Life Changes and Leadership

Life Changes and Leadership - People Development Network
Life Changes and Leadership - People Development Network

Life changes and so does leadership

Just about a year ago I relocated from the suburbs of the fourth largest city in America to the countryside. This has been a life-altering journey, filled with potholes and other unexpected happenings. It made me think about the number of life changes we go through and how we adjust, whether they are in business or personal situations.

Here is my journey.

For 20 wonderful years, I enjoyed the amenities associated with suburban life. I lived in a very nice neighborhood and was in close proximity to professional sporting and cultural events. We enjoyed excellent areas to shop in and the life associated with living close enough but not too far away from things we enjoyed. We always had dreams of a slower pace of life in the country, though. Then it happened.

My wife, who was reared in the “country”, found a place… one that would enable her to commute to her job, but be far enough away from the sometimes hustle and bustle of the ‘burbs. My vision was similar to hers, but mine, when stacked against reality, wasn’t balanced. However, we found a place in an unrestricted area just about 50 miles north of where we resided. And things changed rapidly.

Moving from a neighborhood type lot and surroundings presents a very unique set of challenges. For one, I now carry a pocketknife. Not so much for protection, but, rather, it seems one must always cut things when residing in the country. I also spend much time either blowing debris with my lawn blower or burning debris when done. I also now worry about watering things that I never had to before because I had a nice zoned sprinkler system. I wasn’t concerned about rainfall totals.

I also quickly learned the tools that fit well in the suburbs are not adequate for larger acreage. A good example of this is lawn equipment. My 20 inch-wide self-propelled mower served me very well when I lived on a smaller property but was totally inadequate (and exhausting to use) on a larger tract of land. Accordingly, I had to purchase a 42 inch zero turn riding lawn mower to accomplish a simple task such as mowing. And then there are the trees. For many years I had a 14-inch chain saw that I used at my previous home and it was perfect. Today, though, I use a larger one because sometimes I have to either cut up fallen trees or actually cut them down, something I never had to do before.

The bottom line is my life has radically changed from just one year ago. I have had to learn how to adapt to a new environment and a new way of life. This begs the question of how each of us needs to learn to adapt to a new way of doing things in the organizational world.

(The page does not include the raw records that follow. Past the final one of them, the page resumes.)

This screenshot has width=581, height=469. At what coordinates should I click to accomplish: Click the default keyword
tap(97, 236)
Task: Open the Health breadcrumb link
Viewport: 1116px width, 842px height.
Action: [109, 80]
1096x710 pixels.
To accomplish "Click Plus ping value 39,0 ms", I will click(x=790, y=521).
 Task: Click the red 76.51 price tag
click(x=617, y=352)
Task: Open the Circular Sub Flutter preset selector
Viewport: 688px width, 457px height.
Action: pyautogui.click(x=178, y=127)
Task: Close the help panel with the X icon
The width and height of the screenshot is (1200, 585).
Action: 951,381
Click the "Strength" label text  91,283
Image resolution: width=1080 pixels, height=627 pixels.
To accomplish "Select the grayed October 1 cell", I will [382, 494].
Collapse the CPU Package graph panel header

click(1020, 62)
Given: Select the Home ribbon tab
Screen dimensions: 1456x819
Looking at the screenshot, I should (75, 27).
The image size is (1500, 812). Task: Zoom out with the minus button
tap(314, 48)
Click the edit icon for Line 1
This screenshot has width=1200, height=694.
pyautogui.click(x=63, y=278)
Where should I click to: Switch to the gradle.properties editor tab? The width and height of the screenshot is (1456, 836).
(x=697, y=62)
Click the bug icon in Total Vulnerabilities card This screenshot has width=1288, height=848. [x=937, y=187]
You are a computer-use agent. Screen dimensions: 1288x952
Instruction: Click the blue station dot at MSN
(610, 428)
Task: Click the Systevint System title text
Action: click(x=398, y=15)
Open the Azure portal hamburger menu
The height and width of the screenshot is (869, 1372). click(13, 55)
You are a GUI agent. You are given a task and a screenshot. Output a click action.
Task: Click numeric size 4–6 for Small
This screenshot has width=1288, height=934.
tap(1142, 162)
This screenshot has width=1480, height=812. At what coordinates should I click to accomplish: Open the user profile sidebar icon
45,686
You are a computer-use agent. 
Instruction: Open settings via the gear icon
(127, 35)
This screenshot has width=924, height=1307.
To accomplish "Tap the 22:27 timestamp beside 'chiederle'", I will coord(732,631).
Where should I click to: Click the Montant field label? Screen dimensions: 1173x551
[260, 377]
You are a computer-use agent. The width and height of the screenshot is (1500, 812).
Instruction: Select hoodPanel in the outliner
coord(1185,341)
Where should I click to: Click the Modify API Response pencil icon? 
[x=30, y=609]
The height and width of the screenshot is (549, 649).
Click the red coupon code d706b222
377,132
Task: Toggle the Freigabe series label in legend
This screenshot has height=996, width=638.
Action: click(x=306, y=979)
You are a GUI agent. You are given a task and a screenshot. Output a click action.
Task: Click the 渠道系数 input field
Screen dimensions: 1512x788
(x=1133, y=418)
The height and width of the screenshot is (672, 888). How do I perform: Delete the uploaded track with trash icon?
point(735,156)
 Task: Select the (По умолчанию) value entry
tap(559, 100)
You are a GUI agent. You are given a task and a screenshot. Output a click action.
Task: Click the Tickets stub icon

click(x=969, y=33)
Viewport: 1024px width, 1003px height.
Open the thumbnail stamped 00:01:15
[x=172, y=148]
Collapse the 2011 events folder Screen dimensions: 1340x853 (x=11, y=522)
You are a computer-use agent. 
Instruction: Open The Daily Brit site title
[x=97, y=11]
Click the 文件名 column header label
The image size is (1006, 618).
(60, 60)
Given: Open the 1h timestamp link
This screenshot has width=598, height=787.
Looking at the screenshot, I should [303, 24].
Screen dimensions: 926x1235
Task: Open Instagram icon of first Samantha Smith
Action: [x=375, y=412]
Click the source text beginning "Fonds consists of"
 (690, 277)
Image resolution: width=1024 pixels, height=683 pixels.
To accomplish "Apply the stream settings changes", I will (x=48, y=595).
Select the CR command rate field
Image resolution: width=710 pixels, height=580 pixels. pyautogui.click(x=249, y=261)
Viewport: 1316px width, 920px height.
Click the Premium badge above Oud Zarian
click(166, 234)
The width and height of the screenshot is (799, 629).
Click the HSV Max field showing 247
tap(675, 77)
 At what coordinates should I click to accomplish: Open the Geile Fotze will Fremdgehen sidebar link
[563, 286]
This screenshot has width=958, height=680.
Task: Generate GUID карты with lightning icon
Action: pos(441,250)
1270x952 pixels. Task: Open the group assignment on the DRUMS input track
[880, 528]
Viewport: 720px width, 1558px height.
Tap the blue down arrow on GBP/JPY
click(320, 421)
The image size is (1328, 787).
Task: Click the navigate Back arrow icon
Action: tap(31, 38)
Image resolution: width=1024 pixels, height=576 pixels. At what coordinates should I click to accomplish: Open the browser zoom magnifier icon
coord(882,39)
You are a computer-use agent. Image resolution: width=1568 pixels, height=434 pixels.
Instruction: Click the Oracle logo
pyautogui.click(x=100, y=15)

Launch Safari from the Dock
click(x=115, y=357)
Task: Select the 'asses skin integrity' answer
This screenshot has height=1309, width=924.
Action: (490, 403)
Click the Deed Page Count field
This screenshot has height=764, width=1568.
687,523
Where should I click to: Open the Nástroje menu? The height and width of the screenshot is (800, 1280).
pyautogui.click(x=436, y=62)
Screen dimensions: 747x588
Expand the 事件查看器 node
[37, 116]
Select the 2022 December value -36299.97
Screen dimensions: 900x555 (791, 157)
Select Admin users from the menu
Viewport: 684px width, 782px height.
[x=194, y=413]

For example, the rapid pace of technological change has affected each of us. Fifteen years ago, Twitter, Facebook, and LinkedIn did not exist. Now all of these are ubiquitous in our lives. If leadership discourages employees from using this technology during work hours, then it can be pretty-much-guaranteed people will find a way around these restrictions. As a result, leadership will create an unhappy environment for its employees. It’s no wonder that about 79% of employers are having problems retaining people. It’s also no surprise that Gallup keeps reporting employee engagement remains low.

Therefore, leadership needs to adapt to a new way of thinking and new ways of getting work done.

Command and control are pretty much dead but somehow live on, perhaps in a zombie sort of way. So are rigid organizational lines of authority that continue to dominate the work environment. Leadership just hasn’t gotten around to reading the memo of these major changes and corresponding impacts.

There is a tsunami about to hit our shores and we simply need to be prepared for it. If we don’t, we probably won’t be in business for too much longer. A newer generation of workers, the ones who have grown up with technology, are just about to become the majority of the workforce. The new workforce will simply not accept judgmental things such as the yearly Performance Appraisal that many of my generation grew up with. Are we prepared for these challenges? I think not.

Studies have proven leadership is too ingrained in old thinking and methods. Organizations remain too steeped in inertia to move forward. For example, neuroscience research strongly suggests Performance Appraisal is anachronistic in nature and even the best performers are negatively affected by this annual ritual.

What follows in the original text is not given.